Brief:
Render the lines between the ones holding "Open Options de thème via half-circle icon" and "The width and", inclusive, as a Markdown table with the columns Row and Line, numbering each row and leaving out blank lines. Omit the pictures from the answer.

○ ○ ○ ○

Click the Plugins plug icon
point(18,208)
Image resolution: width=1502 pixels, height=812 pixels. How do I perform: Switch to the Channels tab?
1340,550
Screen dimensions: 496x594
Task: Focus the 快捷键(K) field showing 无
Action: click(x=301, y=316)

○ ○ ○ ○

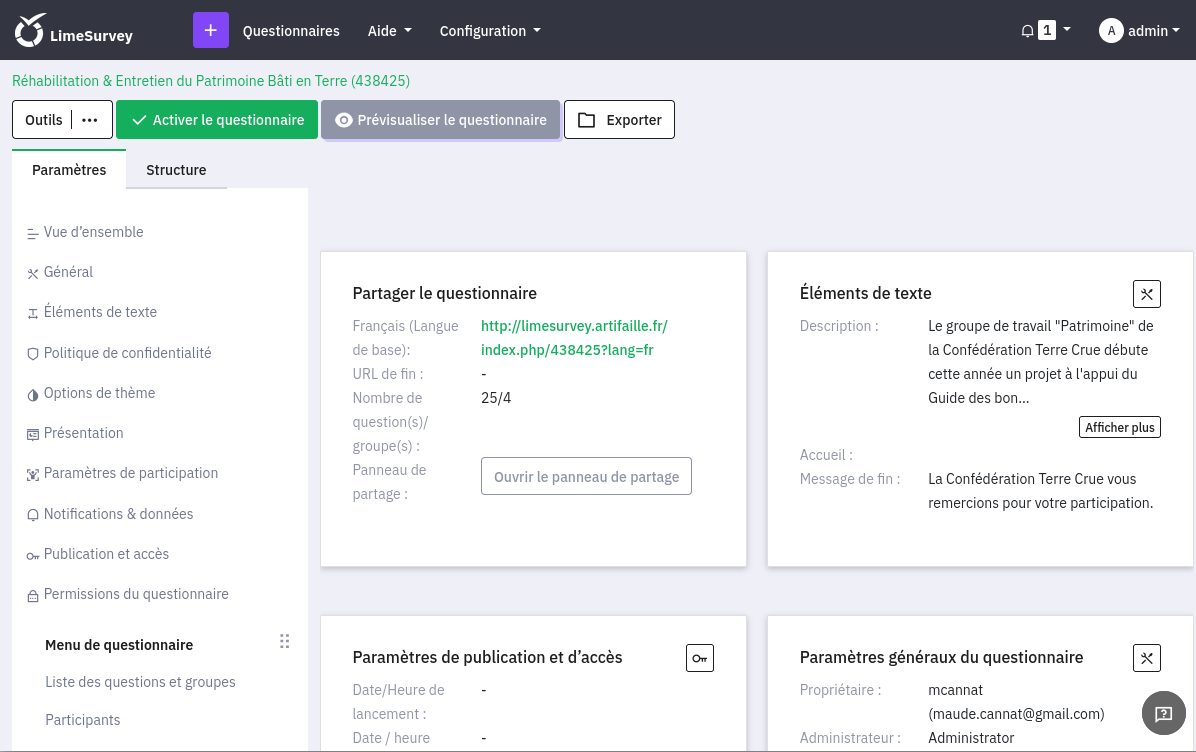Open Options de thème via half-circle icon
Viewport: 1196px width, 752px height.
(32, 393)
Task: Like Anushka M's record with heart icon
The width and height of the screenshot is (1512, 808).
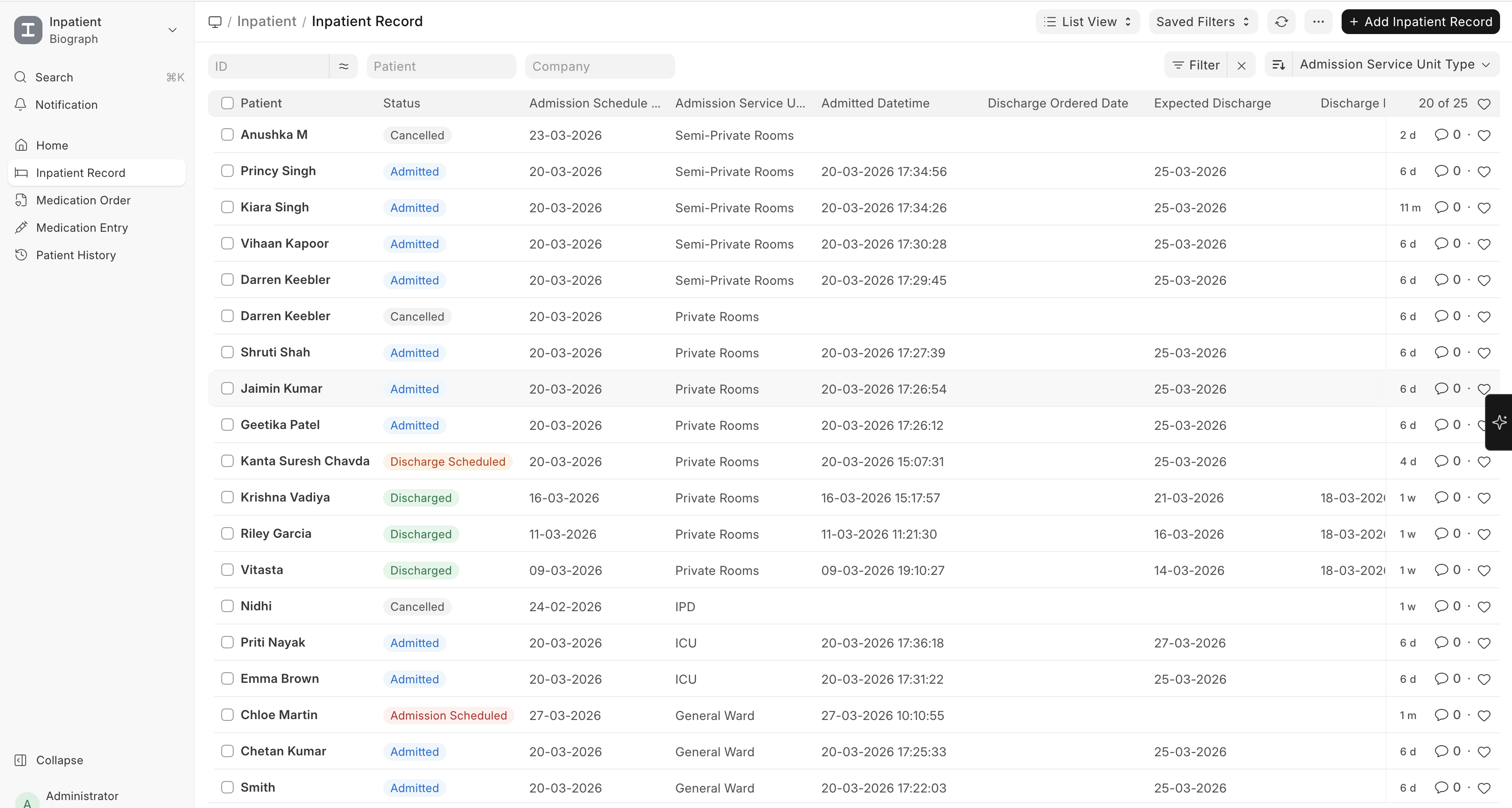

○ ○ ○ ○

Answer to the exercise:
| Row | Line |
|---|---|
| 1 | Open Options de thème via half-circle icon |
| 2 | Viewport: 1196px width, 752px height. |
| 3 | (32, 393) |
| 4 | Task: Like Anushka M's record with heart icon |
| 5 | The width and height of the screenshot is (1512, 808). |